[ aws . batch ]

update-scheduling-policy

Description

Updates a scheduling policy.

See also: AWS API Documentation

See ‘aws help’ for descriptions of global parameters.

Synopsis

  update-scheduling-policy
--arn <value>
[--fairshare-policy <value>]
[--cli-input-json | --cli-input-yaml]
[--generate-cli-skeleton <value>]

Options

--arn (string)

The Amazon Resource Name (ARN) of the scheduling policy to update.

--fairshare-policy (structure)

The fair share policy.

shareDecaySeconds -> (integer)

The time period to use to calculate a fair share percentage for each fair share identifier in use, in seconds. A value of zero (0) indicates that only current usage should be measured. The decay allows for more recently run jobs to have more weight than jobs that ran earlier. The maximum supported value is 604800 (1 week).

computeReservation -> (integer)

A value used to reserve some of the available maximum vCPU for fair share identifiers that have not yet been used.

The reserved ratio is ``(computeReservation /100)^*ActiveFairShares* `` where `` ActiveFairShares `` is the number of active fair share identifiers.

For example, a computeReservation value of 50 indicates that Batch should reserve 50% of the maximum available vCPU if there is only one fair share identifier, 25% if there are two fair share identifiers, and 12.5% if there are three fair share identifiers. A computeReservation value of 25 indicates that Batch should reserve 25% of the maximum available vCPU if there is only one fair share identifier, 6.25% if there are two fair share identifiers, and 1.56% if there are three fair share identifiers.

The minimum value is 0 and the maximum value is 99.

shareDistribution -> (list)

An array of SharedIdentifier objects that contain the weights for the fair share identifiers for the fair share policy. Fair share identifiers that aren’t included have a default weight of 1.0 .

(structure)

Specifies the weights for the fair share identifiers for the fair share policy. Fair share identifiers that aren’t included have a default weight of 1.0 .

shareIdentifier -> (string)

A fair share identifier or fair share identifier prefix. If the string ends with an asterisk (*), this entry specifies the weight factor to use for fair share identifiers that start with that prefix. The list of fair share identifiers in a fair share policy cannot overlap. For example, you can’t have one that specifies a shareIdentifier of UserA* and another that specifies a shareIdentifier of UserA-1 .

There can be no more than 500 fair share identifiers active in a job queue.

The string is limited to 255 alphanumeric characters, optionally followed by an asterisk (*).

weightFactor -> (float)

The weight factor for the fair share identifier. The default value is 1.0. A lower value has a higher priority for compute resources.

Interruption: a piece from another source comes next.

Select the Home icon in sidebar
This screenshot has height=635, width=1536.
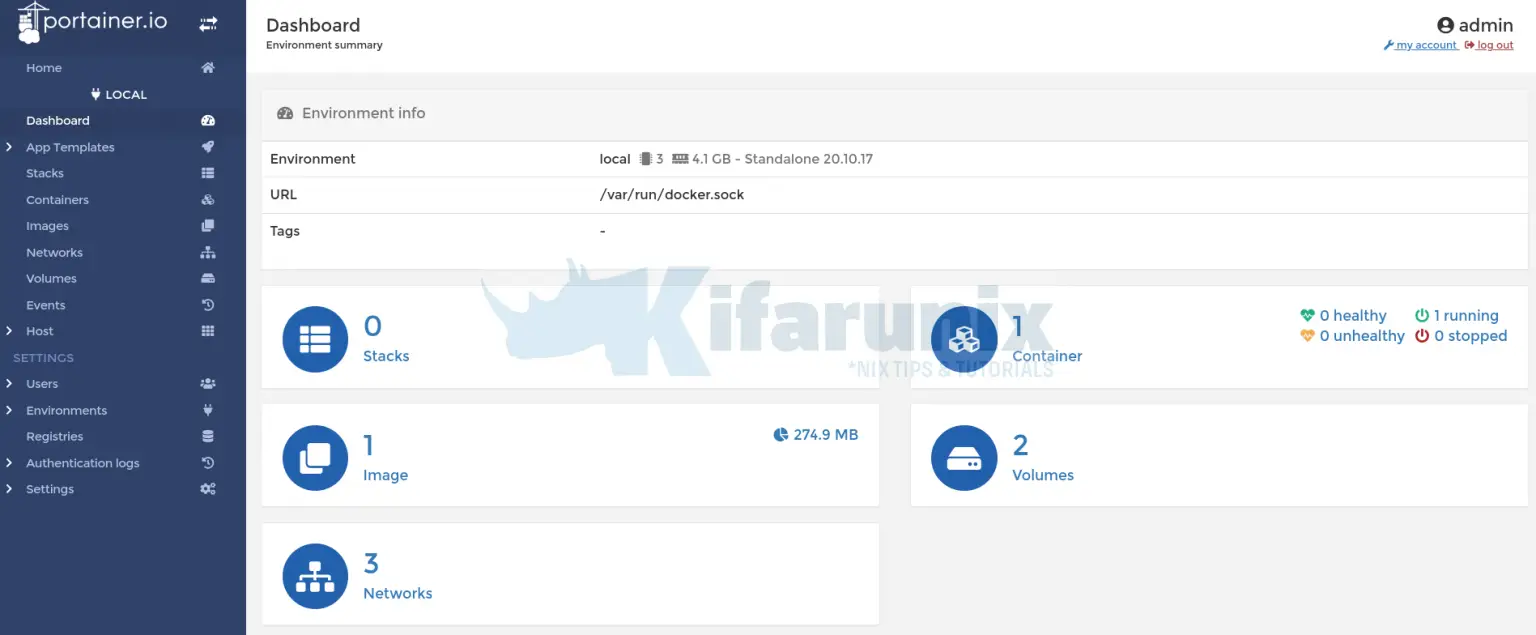[x=208, y=67]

For example, jobs that use a share identifier with a weight factor of 0.125 (1/8) get 8 times the compute resources of jobs that use a share identifier with a weight factor of 1.

The smallest supported value is 0.0001, and the largest supported value is 999.9999.

Shorthand Syntax:

shareDecaySeconds=integer,computeReservation=integer,shareDistribution=[{shareIdentifier=string,weightFactor=float},{shareIdentifier=string,weightFactor=float}]

JSON Syntax:

{
  "shareDecaySeconds": integer,
  "computeReservation": integer,
  "shareDistribution": [
    {
      "shareIdentifier": "string",
      "weightFactor": float
    }
    ...
  ]
}

--cli-input-json | --cli-input-yaml (string) Reads arguments from the JSON string provided. The JSON string follows the format provided by --generate-cli-skeleton. If other arguments are provided on the command line, those values will override the JSON-provided values. It is not possible to pass arbitrary binary values using a JSON-provided value as the string will be taken literally. This may not be specified along with --cli-input-yaml.

--generate-cli-skeleton (string) Prints a JSON skeleton to standard output without sending an API request. If provided with no value or the value input, prints a sample input JSON that can be used as an argument for --cli-input-json. Similarly, if provided yaml-input it will print a sample input YAML that can be used with --cli-input-yaml. If provided with the value output, it validates the command inputs and returns a sample output JSON for that command. The generated JSON skeleton is not stable between versions of the AWS CLI and there are no backwards compatibility guarantees in the JSON skeleton generated.

See ‘aws help’ for descriptions of global parameters.